Tantangan hebat diberikan kepada semua orang jenius, inovatif, dan kreatif di Indonesia seperti juga desainer internasional untuk membangun kota-kota masa depan di Indonesia.

Arsitek diharapkan mengadopsi fitur bangunan untuk mobilitas dan menyediakan akses berskala manusia untuk dinikmati di sekitar dan diantara struktur modern. Perencana perkotaan, desainer ruang publik dituntut untuk dapat membangun konektivitas dan kenyamanan bagi persinggahan warga kota.

Perencanaan kota dan kebijakan, pola induk, perencanaan tata guna lahan, dan perencanaan transportasi jarang sekali diimplementasikan. Ada permintaan untuk menciptakan koheren, menyatukan perbedaan untuk bersama-sama menghasilkan perencanaan yang menyeluruh, yang menjadi dasar pengembangan selanjutnya.

Jika, seperti praktik yang sudah ada, terdapat perbaikan berkelanjutan dan mendukung terhadap perubahan yang cepat, dan terdegradasi hanya sebagai respon dan pengaktifan ulang refleksi dari perubahan kota, perencanaan kota menjadi tidak penting.

Perusahaan, institusi, ataupun kepentingan swasta lainnya tidak perlu lagi mendapat perhatian yang lebih dari kepentingan umum berkonsolidasi dalam rencana ini dan menjadi terikat secara hukum.

Perencanaan mengenai perencanaan perkotaan menjadi lebih proaktif dan harus mencakup implikasi dalam waktu layan dari awal sampai kelanjutan implementasi dan penegakkan.
Agar dapat berhasil dalam hal tersebut, perencanaan perkotaan harus berupa perencanaan bervisi jangka panjang yang menjangkau jauh hal-hal yang terduga maupun yang tidak terduga.
Beberapa perencanaan tidak hanya menjadi alat untuk memperbaiki permasalahan yang sudah ada saat ini, tapi juga sebagai penuntun pengembangan kota agar dapat terikat secara hukum sehingga dapat mencapai tujuan dengan visi jangka panjang, strategi, dan prosesnya.

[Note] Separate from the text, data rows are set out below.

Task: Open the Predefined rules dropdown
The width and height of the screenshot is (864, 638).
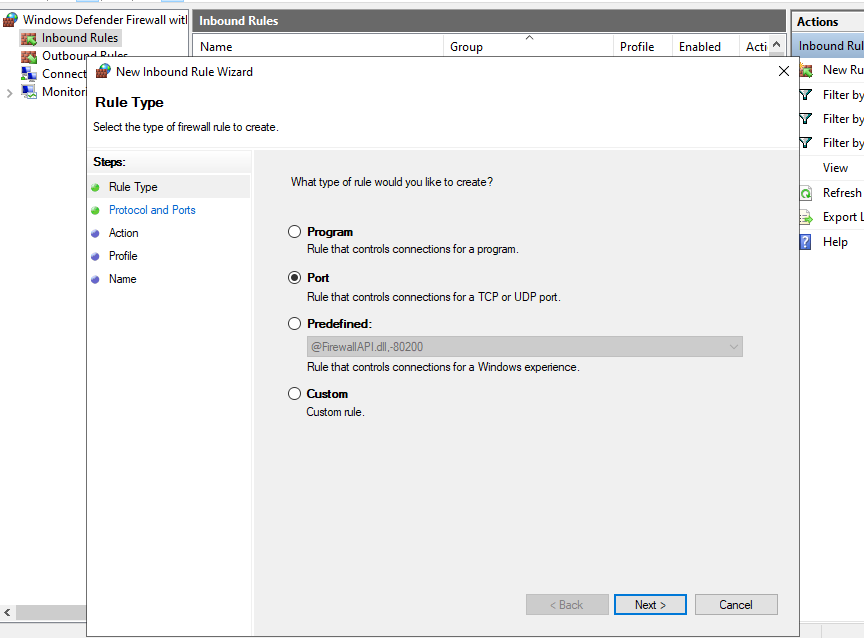Action: coord(737,345)
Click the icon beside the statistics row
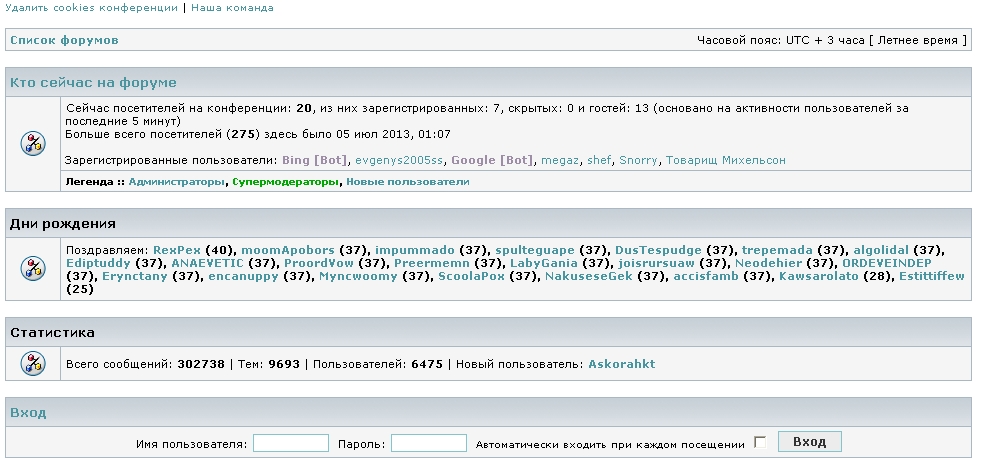 (33, 363)
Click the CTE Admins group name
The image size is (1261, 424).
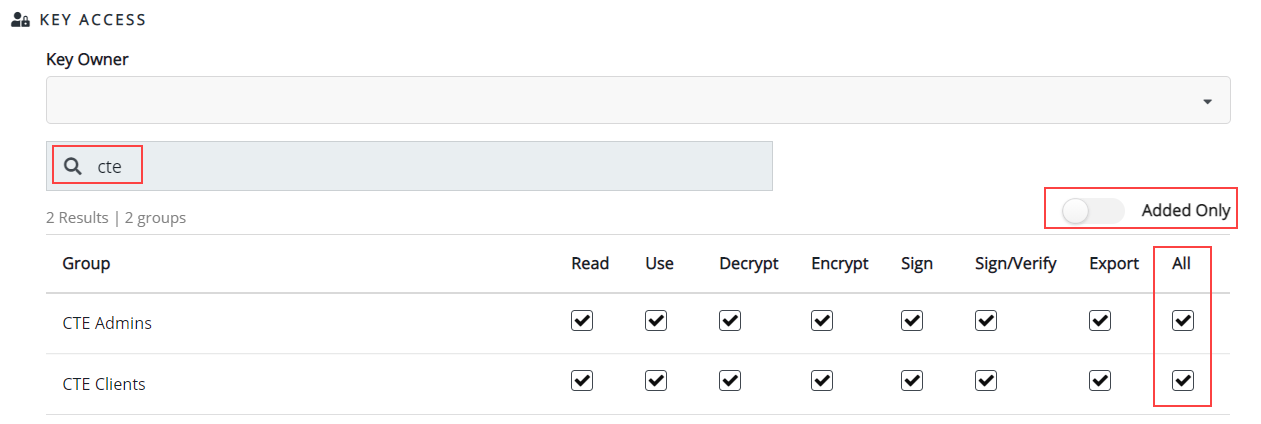[107, 323]
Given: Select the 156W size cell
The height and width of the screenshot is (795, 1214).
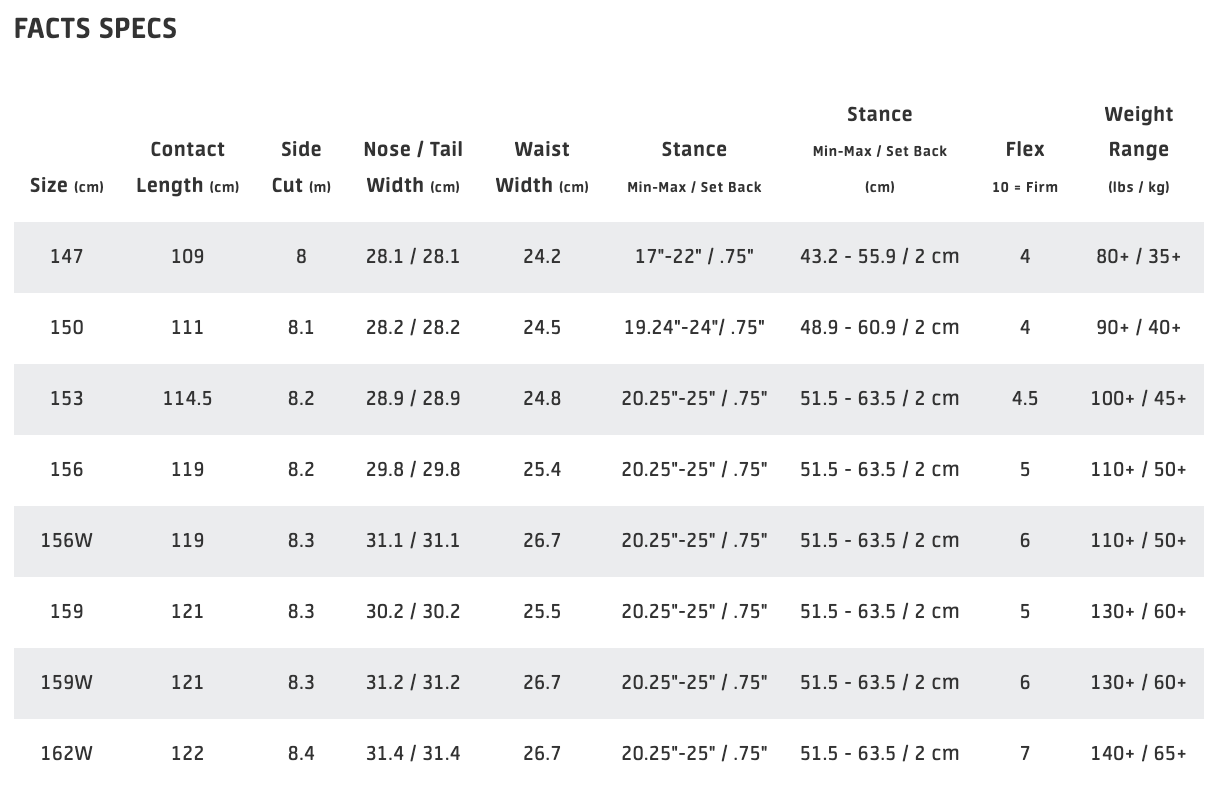Looking at the screenshot, I should pos(67,541).
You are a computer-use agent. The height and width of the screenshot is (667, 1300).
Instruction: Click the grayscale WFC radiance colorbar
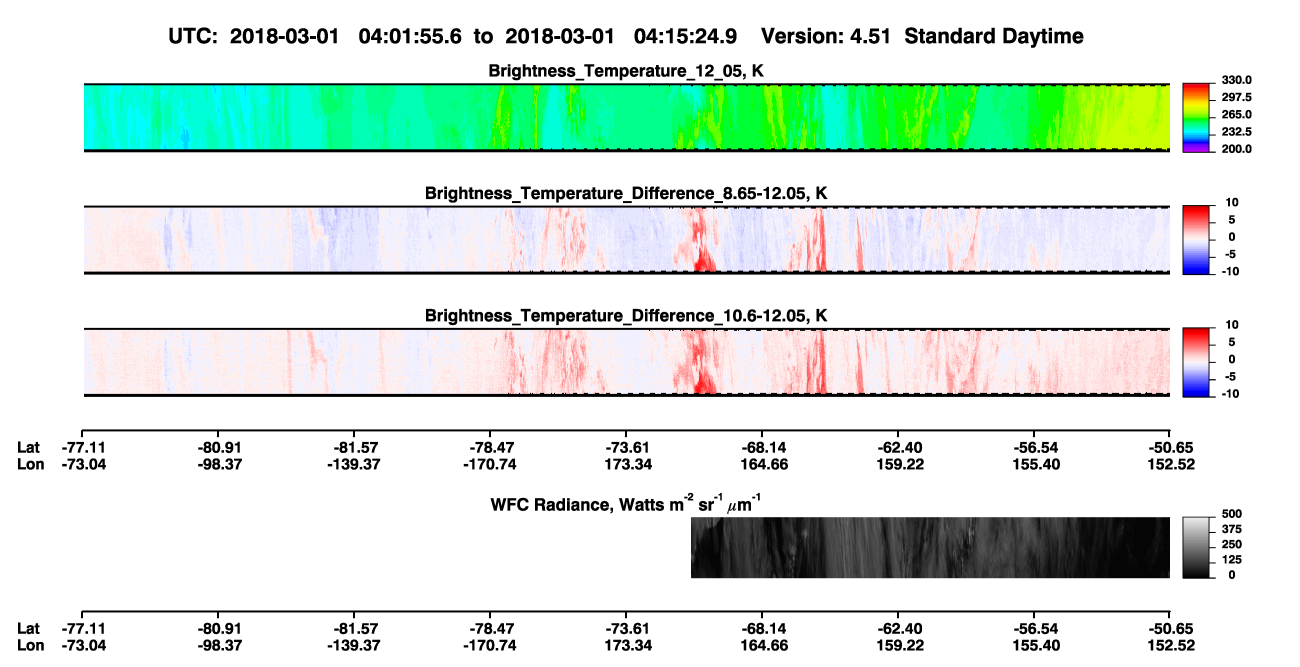(x=1196, y=549)
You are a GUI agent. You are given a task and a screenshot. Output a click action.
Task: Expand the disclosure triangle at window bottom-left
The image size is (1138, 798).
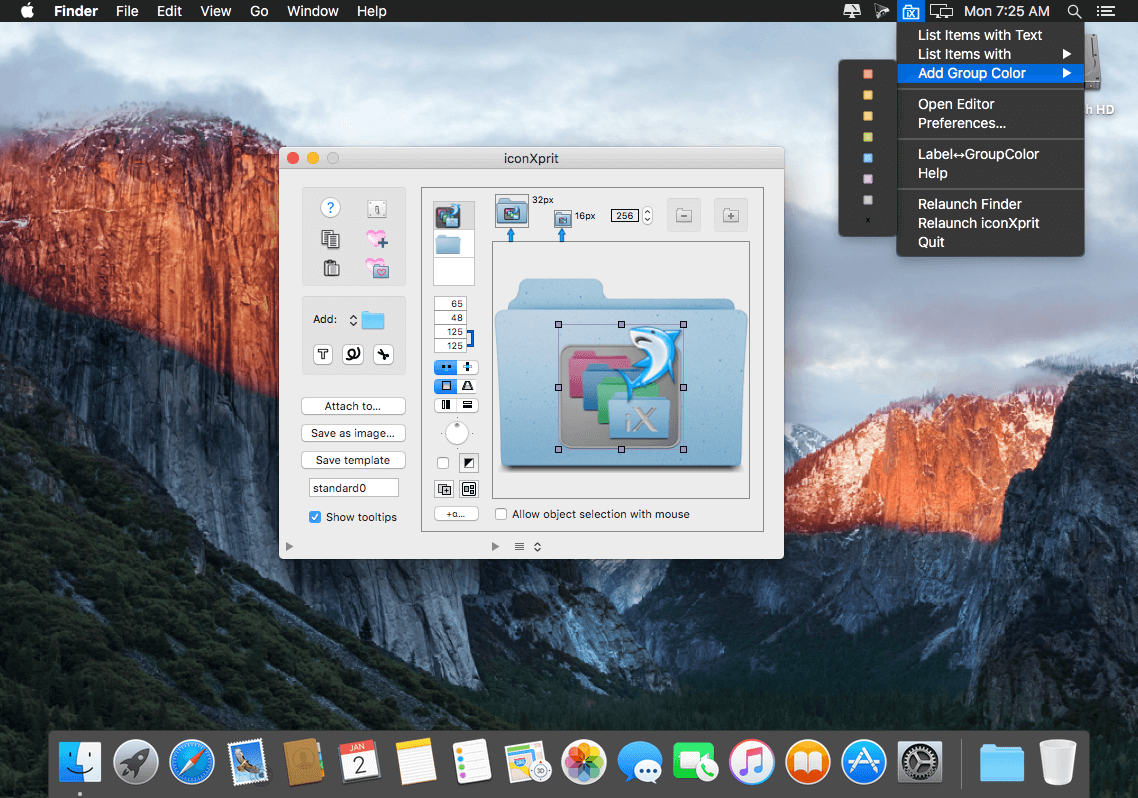pos(290,546)
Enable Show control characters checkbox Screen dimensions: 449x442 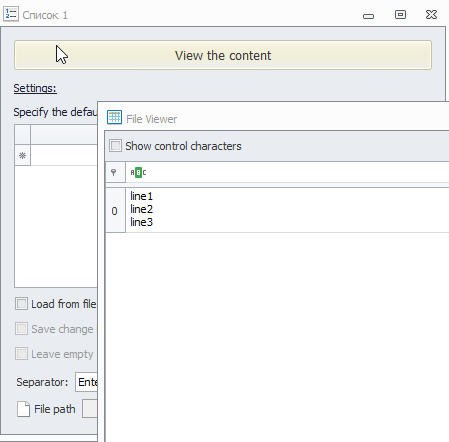pos(115,146)
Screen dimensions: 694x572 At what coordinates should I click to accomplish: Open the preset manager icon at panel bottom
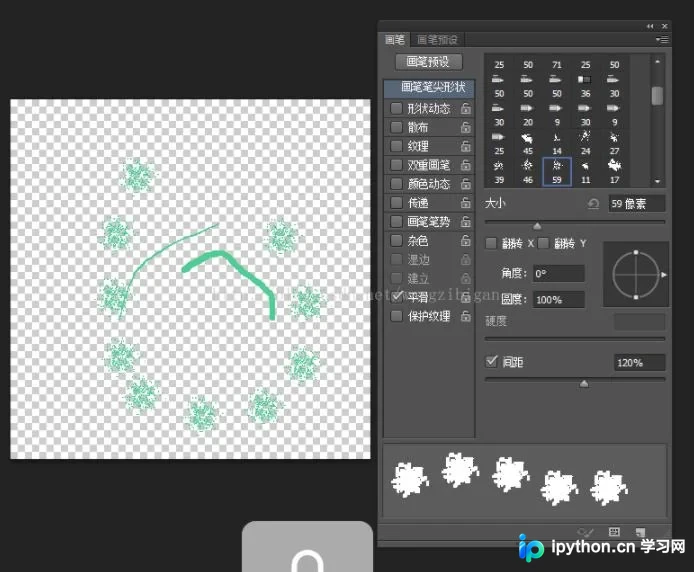pyautogui.click(x=614, y=532)
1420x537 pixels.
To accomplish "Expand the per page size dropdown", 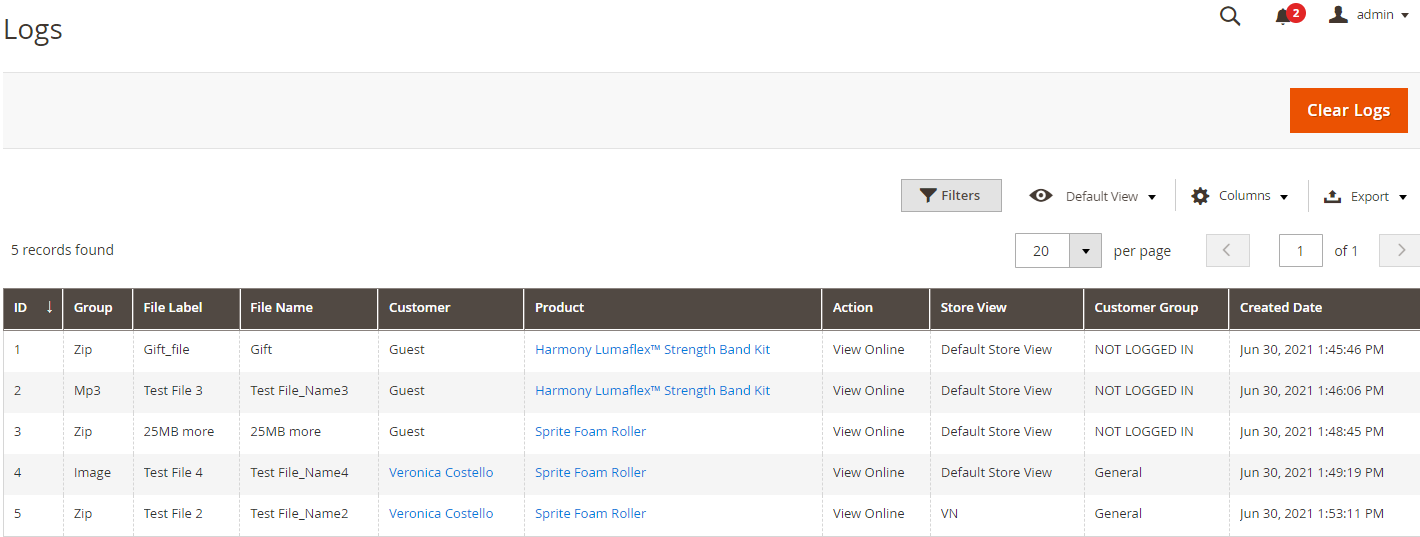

Inovasi yang tidak terbatas adalah hal yang ditunggu-tunggu, atau disebut juga sebagai “peluang desain”.
Sub-urbanisasi, lingkungan perumahan dengan kepadatan rendah yang monokultur, membawa pada penyebaran tidak merata di kota dan menyebabkan komuter jarak jauh, salah satu penyebab kemacetan karena perjalanan dilakukan dengan kendaraan pribadi dan tidak adanya jaringan transportasi umum terintegrasi sehingga permukiman tersebut tidak terlayani dengan baik.

Pengalaman telah menunjukkan bahwa dengan semakin banyaknya jalan dibangun, semakin kemacetan terjadi, karena pembangunan jalan hanya akan meningkatkan penggunaan kendaraan pribadi dan menjauhi penggunaan NMT serta angkutan umum.